One of the major challenges facing the economy is sluggish consumption. Consumption, in turn, depends on the ability of the people to spend. After adjusting for inflation, the crux of the issue lies in having more income in people’s pockets to spend, which is ultimately determined by employment levels in the country. Increasing employment depends on the overall performance of the economy. With the economy slowing from 8.2% growth in FY24 to under 7%, the corporate sector’s ability to create jobs is limited. Employment increases only when companies perceive value in hiring. They are unwilling to keep staff on the bench and drag down their profit-loss account.
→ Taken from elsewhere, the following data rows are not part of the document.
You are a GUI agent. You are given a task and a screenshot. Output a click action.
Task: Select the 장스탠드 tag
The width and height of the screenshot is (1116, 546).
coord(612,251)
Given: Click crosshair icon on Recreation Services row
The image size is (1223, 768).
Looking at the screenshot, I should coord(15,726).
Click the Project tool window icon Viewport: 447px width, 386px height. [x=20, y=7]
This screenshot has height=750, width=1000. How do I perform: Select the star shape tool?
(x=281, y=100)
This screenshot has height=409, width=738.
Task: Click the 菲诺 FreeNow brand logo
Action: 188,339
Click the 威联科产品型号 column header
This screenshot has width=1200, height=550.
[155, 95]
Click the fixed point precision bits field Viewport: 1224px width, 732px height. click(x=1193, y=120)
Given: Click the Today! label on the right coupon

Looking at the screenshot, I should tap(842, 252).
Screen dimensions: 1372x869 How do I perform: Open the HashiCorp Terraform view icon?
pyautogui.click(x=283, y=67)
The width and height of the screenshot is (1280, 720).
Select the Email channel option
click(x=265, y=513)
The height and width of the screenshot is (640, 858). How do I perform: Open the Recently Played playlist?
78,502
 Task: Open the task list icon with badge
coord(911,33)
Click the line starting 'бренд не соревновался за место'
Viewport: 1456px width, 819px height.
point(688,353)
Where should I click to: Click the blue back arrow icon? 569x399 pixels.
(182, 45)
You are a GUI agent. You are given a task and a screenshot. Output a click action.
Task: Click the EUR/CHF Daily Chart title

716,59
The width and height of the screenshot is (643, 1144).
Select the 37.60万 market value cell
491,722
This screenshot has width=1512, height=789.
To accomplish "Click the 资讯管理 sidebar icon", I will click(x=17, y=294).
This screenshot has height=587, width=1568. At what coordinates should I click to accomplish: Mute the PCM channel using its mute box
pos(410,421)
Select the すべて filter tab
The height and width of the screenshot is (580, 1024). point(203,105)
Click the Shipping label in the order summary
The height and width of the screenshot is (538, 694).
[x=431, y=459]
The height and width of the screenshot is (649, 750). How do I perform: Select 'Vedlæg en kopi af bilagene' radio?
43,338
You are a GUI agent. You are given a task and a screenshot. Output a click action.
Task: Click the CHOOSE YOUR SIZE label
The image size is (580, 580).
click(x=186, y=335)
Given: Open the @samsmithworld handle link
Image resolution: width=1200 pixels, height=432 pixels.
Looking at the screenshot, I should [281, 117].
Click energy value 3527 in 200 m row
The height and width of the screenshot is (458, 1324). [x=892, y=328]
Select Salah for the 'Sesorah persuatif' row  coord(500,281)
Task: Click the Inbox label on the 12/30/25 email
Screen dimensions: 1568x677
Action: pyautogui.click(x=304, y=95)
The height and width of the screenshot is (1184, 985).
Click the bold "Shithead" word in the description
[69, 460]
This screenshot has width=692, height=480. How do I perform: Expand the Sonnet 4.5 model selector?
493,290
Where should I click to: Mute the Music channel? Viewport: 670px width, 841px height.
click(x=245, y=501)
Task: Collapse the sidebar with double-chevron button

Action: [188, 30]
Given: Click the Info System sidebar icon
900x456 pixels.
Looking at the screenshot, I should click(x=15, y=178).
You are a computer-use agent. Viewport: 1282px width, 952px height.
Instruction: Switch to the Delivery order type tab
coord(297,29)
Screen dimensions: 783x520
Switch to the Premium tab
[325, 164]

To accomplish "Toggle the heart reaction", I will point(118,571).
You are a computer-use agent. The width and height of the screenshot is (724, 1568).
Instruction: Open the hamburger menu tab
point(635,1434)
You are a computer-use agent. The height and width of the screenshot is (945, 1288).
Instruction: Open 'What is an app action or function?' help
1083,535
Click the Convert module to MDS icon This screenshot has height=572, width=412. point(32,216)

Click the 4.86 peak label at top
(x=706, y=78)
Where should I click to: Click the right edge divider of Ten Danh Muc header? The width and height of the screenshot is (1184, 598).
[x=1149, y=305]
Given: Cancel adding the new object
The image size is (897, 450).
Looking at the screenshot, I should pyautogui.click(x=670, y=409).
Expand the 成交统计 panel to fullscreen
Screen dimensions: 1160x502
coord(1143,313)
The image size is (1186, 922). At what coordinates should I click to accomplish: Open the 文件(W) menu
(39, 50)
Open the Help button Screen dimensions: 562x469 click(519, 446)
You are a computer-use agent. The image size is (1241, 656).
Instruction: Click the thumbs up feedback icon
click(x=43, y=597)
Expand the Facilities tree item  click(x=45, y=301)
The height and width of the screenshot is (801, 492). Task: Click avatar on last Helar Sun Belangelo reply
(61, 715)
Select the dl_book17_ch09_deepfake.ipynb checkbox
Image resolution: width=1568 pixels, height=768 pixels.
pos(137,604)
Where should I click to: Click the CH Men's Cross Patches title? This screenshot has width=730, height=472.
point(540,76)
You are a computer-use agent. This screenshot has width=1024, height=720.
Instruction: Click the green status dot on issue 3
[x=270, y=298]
The government has started taking direct action to create employment, a move that deserves appreciation. While the government has focused on filling vacancies within the public administration, it has also taken steps to encourage the private sector to hire more people. A recent example is the decision by the insurance behemoth Life Insurance Corporation of India (LIC) to hire “Bima Sakhis”. The scheme, aimed primarily at women aged 18-70 years who have completed at least 10th grade, offers a three-year training programme with stipends of Rs 7,000, Rs 6,000, and Rs 5,000 per month, respectively, over the course of these years. The goal is to empower women and equip them with the skills to be gainfully employed, specifically as LIC agents who will help onboard customers for insurance products. This initiative represents a progressive step by the government in collaboration with the LIC. Depending on the success of the scheme, the government may consider similar partnerships with other insurance agencies, including general insurers. In a way, this mirrors the banking correspondent model used for financial inclusion.
Additionally, the FY25 Budget announced two schemes to boost employment by providing incentives to employers. One scheme ensures that the government offers a contribution of a month’s wage for first-time employees. Another provides a benefit to both employers and employees through government contributions to the employees’ provident funds. Like the Bima Sakhi initiative, the budget also introduced an internship scheme targeting 1 crore youth over five years. The government will provide a stipend of Rs 5,000 per month to these interns, who will receive on-the-job training at the country’s top 500 companies, potentially leading to full-time employment. It will certainly help them become more employable.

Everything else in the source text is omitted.